*Selection:*
In my quest for "thinness" today I tried turning a blank with some new dimensions.

Normally I thread the barrel to M16 on the outside, tapped to M12 on the inside, cap to M16 to attach to the barrel, the section has to be drilled 7.3mm to take the proprietary bock tap with an M12 threaded tenon on the back to fit into the M12 inside the barrel.

Ok, so this is working fine for me, but I wanted to try stepping everything down a bit to get a thinner, finer pen. So, I started with the section to see if I could get an M10 tenon and then drill the 7.3mm hole for the bock tap. I used a very short shank starter bit to get a guide hole and having done this it looks feasible, just about, but not when your drill bit is doing this:


so, question for the engineers, what is causing that wobble? is it an off-centre starter hole? the shank on the drill being too long?

*Source data:*
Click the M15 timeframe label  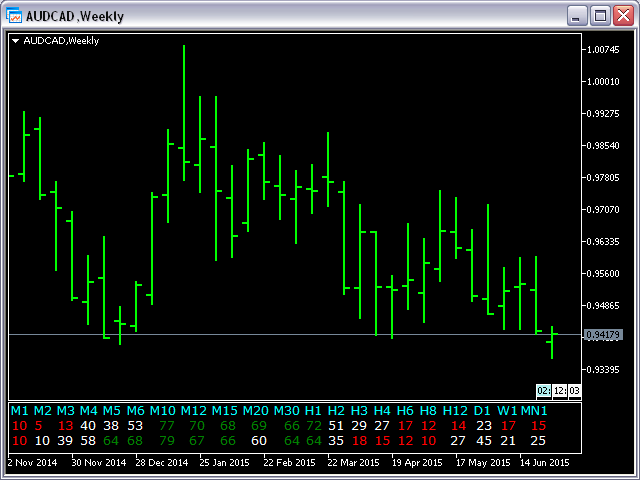click(224, 411)
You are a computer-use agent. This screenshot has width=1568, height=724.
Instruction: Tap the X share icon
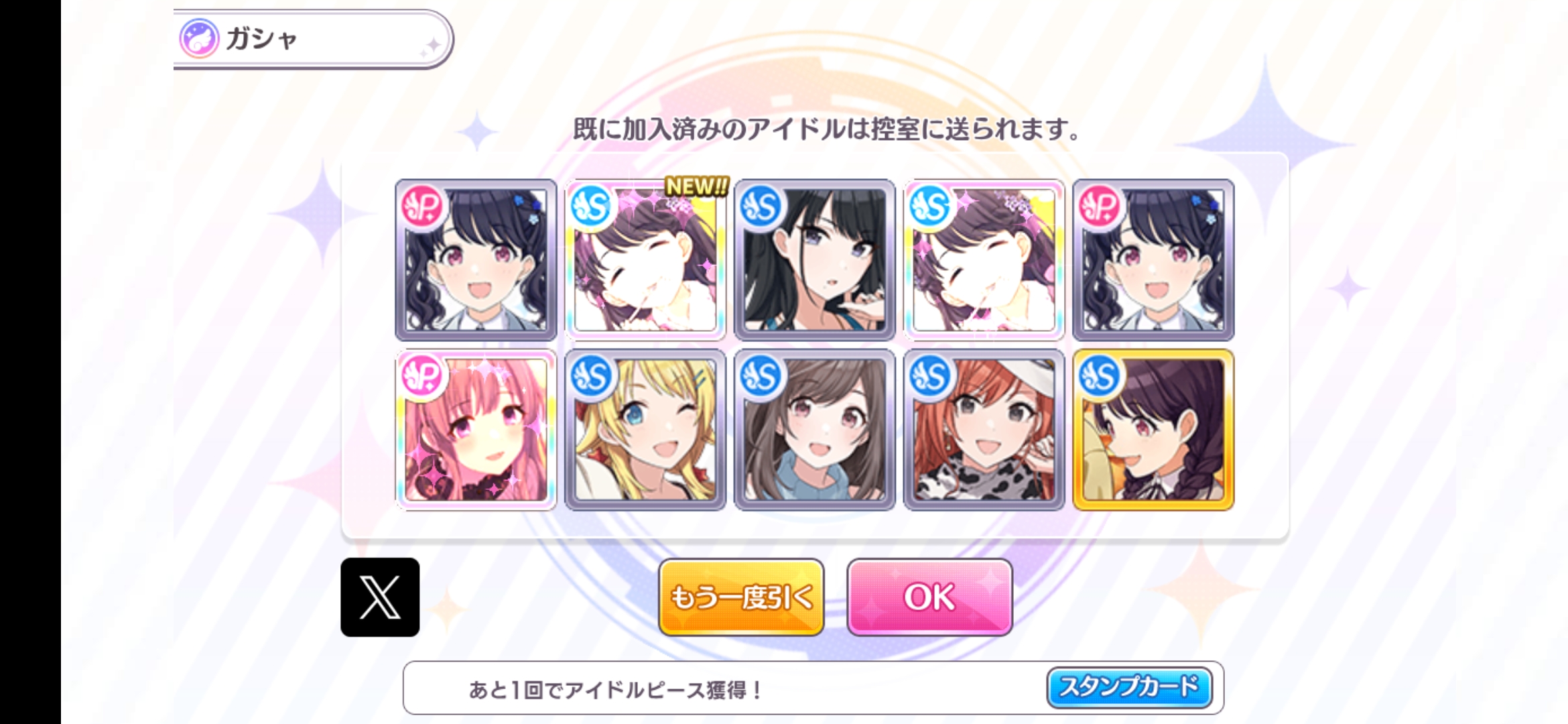(x=380, y=597)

*Objective:* List each distinct metric thread size (the ones written with an "M") that the pen-turning post mentions.

*Written reply:* M16, M12, M10